Umara took a breath. “He won’t because he’s no longer our prisoner. The notion that he ought to be was at the heart of Kymas’s treachery. Our purpose now is to take Stedd to Sapra. By so doing, we’ll cement an alliance that will serve Thay well in days to come.”
Ehmed frowned as though he would have liked to ask the questions her unexpected assertions evoked. But after a moment’s hesitation, all he said was, “Yes, Lady Sir. I’d better go check what’s come off the ship and what still needs to.”
As the captain strode toward the waterline, Anton murmured, “Eventually, you’ll have to tell him that none of you can go home.”
Umara shook her head. “I told you, I’m a loyal Thayan. I have no intention of spending the rest of my life in exile. Besides, Stedd says I’m supposed to go back.”

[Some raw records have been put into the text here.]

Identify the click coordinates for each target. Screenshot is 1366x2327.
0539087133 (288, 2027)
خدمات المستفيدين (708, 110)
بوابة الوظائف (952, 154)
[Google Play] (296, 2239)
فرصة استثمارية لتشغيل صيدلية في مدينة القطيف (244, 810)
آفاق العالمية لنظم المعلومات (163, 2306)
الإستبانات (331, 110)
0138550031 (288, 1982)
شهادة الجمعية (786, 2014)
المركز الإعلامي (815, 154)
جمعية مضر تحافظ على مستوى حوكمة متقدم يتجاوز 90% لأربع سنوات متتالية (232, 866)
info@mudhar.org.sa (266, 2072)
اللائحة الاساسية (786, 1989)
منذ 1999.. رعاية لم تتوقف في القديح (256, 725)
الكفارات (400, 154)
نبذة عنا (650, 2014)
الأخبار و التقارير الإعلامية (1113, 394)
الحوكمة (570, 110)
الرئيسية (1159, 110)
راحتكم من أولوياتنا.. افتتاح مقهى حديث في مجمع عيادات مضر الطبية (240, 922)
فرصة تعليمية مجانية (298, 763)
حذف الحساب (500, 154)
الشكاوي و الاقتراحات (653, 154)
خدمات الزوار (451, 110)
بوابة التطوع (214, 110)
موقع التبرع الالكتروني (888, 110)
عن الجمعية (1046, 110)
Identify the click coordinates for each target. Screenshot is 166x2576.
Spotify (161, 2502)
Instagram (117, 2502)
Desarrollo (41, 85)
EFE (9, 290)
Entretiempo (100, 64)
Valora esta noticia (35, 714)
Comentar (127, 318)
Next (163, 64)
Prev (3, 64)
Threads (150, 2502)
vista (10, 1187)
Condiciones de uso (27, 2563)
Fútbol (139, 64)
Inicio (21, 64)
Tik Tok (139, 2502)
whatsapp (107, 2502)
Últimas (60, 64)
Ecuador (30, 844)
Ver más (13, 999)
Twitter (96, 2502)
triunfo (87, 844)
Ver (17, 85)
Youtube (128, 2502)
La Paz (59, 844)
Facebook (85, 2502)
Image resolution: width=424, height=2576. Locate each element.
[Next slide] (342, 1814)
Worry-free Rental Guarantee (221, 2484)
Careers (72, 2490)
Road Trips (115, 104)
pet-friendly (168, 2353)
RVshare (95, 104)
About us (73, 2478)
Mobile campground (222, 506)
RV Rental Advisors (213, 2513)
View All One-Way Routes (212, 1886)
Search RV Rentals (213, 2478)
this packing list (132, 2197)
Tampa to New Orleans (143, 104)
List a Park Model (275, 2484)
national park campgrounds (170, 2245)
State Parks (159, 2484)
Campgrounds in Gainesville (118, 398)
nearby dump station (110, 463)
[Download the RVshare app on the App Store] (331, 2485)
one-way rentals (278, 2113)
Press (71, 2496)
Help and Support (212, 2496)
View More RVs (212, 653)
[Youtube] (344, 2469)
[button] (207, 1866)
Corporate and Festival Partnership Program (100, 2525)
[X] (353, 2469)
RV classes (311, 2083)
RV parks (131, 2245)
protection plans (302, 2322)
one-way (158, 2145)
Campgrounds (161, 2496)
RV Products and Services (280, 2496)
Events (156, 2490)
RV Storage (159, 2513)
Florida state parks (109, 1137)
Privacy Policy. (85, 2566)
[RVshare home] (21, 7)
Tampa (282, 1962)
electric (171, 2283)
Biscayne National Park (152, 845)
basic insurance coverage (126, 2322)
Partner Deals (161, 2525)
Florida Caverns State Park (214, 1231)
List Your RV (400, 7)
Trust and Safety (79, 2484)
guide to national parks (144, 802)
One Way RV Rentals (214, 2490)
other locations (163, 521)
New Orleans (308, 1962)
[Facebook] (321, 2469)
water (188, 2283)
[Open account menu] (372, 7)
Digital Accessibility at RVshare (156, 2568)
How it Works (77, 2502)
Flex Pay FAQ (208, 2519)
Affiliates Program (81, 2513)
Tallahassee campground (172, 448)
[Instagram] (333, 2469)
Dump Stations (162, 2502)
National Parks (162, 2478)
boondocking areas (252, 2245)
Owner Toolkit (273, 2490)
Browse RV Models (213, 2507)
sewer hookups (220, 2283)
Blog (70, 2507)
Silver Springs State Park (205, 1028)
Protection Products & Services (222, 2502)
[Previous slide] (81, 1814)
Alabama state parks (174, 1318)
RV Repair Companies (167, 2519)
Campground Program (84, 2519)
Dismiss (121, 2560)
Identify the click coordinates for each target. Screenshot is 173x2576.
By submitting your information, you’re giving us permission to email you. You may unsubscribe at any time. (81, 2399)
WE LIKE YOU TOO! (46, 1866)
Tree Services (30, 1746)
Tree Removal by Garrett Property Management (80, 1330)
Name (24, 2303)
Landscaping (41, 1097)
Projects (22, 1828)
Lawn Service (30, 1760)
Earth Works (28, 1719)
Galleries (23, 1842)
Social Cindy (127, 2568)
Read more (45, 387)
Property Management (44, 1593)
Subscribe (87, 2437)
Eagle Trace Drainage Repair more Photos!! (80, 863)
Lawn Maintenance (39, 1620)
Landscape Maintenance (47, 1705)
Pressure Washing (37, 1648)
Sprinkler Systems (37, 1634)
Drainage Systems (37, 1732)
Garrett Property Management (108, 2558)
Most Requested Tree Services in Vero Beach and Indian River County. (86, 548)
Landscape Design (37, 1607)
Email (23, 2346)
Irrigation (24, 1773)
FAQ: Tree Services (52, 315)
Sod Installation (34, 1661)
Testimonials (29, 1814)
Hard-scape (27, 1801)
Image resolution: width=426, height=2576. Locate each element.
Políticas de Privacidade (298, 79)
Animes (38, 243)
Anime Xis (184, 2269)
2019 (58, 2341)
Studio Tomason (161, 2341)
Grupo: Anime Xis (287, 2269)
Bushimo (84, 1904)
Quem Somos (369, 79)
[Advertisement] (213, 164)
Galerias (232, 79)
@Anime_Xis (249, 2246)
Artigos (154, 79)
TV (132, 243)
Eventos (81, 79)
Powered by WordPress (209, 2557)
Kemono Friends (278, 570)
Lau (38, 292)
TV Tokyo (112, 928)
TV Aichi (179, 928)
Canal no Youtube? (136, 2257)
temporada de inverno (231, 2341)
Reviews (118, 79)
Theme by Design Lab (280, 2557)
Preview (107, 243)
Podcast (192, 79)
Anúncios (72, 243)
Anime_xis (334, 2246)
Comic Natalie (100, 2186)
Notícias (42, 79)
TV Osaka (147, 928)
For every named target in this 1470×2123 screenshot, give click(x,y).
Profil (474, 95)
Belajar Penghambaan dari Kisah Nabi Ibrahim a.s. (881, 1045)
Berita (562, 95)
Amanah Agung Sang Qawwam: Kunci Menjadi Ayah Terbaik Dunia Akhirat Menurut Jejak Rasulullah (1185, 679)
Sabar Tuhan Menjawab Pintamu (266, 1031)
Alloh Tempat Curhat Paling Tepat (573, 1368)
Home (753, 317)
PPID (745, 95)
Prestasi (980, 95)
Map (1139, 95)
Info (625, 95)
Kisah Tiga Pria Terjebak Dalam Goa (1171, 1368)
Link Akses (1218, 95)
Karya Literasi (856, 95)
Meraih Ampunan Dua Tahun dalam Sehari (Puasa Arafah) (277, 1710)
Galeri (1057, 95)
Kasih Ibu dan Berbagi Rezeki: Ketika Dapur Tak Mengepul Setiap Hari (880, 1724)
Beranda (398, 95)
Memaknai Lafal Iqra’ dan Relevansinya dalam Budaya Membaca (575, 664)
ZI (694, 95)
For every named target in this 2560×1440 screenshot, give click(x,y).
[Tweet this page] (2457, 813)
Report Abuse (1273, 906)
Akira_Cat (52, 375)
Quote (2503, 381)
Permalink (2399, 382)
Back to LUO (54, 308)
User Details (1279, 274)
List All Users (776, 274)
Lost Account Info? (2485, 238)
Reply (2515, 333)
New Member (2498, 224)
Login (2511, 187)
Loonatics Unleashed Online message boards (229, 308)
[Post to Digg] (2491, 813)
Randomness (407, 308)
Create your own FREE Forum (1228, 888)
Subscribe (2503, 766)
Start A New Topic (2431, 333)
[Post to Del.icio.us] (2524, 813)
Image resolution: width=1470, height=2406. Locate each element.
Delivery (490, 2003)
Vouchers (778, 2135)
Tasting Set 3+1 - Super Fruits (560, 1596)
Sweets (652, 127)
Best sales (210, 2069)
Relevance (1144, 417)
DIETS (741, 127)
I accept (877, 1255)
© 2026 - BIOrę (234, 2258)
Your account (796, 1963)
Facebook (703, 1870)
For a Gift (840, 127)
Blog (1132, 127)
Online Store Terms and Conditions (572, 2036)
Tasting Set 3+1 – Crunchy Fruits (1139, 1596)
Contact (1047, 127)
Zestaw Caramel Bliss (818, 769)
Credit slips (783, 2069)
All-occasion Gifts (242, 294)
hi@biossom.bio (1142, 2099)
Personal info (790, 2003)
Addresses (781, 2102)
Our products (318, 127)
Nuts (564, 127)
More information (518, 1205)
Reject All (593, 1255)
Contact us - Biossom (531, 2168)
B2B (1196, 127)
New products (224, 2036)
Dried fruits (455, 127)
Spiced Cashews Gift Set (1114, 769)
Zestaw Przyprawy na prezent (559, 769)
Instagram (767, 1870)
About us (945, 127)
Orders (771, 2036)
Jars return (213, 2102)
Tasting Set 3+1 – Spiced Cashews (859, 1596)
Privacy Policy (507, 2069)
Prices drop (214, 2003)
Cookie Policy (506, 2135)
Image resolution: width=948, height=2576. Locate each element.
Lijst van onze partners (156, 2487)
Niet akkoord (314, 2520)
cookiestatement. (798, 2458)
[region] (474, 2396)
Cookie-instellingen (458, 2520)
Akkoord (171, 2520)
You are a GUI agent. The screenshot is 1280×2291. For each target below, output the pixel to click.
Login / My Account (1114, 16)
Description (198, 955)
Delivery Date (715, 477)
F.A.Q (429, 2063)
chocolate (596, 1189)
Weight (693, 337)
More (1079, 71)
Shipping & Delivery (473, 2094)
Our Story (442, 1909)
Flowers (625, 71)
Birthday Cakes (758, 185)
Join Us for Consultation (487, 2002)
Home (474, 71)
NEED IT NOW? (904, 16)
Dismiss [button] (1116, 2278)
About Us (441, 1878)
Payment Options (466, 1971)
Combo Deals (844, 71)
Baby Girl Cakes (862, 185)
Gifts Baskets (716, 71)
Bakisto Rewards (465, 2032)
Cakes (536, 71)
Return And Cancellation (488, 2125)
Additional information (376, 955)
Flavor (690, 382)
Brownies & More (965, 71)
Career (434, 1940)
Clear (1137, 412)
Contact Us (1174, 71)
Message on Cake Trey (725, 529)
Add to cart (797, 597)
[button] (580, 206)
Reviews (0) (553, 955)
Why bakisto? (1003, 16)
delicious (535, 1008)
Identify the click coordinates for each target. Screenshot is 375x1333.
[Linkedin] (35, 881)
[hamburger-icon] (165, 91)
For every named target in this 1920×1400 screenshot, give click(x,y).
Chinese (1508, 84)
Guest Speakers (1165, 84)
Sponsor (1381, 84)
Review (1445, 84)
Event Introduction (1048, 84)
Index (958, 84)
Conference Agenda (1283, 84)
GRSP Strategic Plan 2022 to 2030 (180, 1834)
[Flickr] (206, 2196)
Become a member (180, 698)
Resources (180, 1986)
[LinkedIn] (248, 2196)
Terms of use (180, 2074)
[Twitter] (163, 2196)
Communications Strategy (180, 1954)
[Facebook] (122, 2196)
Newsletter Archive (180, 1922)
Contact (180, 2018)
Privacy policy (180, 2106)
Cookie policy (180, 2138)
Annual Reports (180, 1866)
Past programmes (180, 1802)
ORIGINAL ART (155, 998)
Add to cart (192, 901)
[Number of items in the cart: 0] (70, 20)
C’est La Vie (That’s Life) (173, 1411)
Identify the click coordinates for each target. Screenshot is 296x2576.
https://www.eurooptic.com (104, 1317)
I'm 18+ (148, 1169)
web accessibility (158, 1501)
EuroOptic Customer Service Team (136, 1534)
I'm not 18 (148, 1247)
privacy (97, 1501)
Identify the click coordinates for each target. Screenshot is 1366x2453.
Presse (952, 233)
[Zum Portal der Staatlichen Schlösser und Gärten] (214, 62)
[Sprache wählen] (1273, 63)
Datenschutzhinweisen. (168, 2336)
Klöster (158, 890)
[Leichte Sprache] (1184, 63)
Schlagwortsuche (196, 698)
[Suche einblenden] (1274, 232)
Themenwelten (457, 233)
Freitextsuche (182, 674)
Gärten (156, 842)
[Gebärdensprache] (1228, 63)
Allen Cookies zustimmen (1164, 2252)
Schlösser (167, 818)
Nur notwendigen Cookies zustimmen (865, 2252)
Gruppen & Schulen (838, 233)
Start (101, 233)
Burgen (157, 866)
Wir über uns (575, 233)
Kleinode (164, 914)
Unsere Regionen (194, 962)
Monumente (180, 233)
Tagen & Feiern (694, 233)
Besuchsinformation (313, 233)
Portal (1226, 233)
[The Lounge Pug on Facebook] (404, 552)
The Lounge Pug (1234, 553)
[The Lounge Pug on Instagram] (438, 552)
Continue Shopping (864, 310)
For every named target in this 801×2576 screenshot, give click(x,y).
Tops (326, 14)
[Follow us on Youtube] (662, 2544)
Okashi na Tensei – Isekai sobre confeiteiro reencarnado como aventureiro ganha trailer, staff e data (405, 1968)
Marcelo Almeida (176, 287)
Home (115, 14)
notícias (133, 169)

“Stedd says a lot of things. But I haven’t heard him explain how to justify your failure to carry out your orders.”
Orders handed down from Szass Tam himself. Umara imagined standing before that legendary terror and felt a pang of dread.
“I’ll figure out something,” she said.
“If they understood the actual situation, Ehmed and the others might not care to gamble their lives on your glibness.”
Anxiety gave way to irritation. Scowling, she said, “I’m not Kymas. I have a reasonable amount of concern for my underlings, and I hope that if worst comes to worst, my superiors will only punish me. But I’m entitled to the crew’s service by virtue of who and what I am, even if they come to grief because of it.”
Anton smiled. “Spoken like a true Red Wizard.”
Still vexed, although she wasn’t entirely certain why, she said, “Anyway, who are you to say these things to me? When did you ever hesitate to lie or put other folk in harm’s way to accomplish your ends?”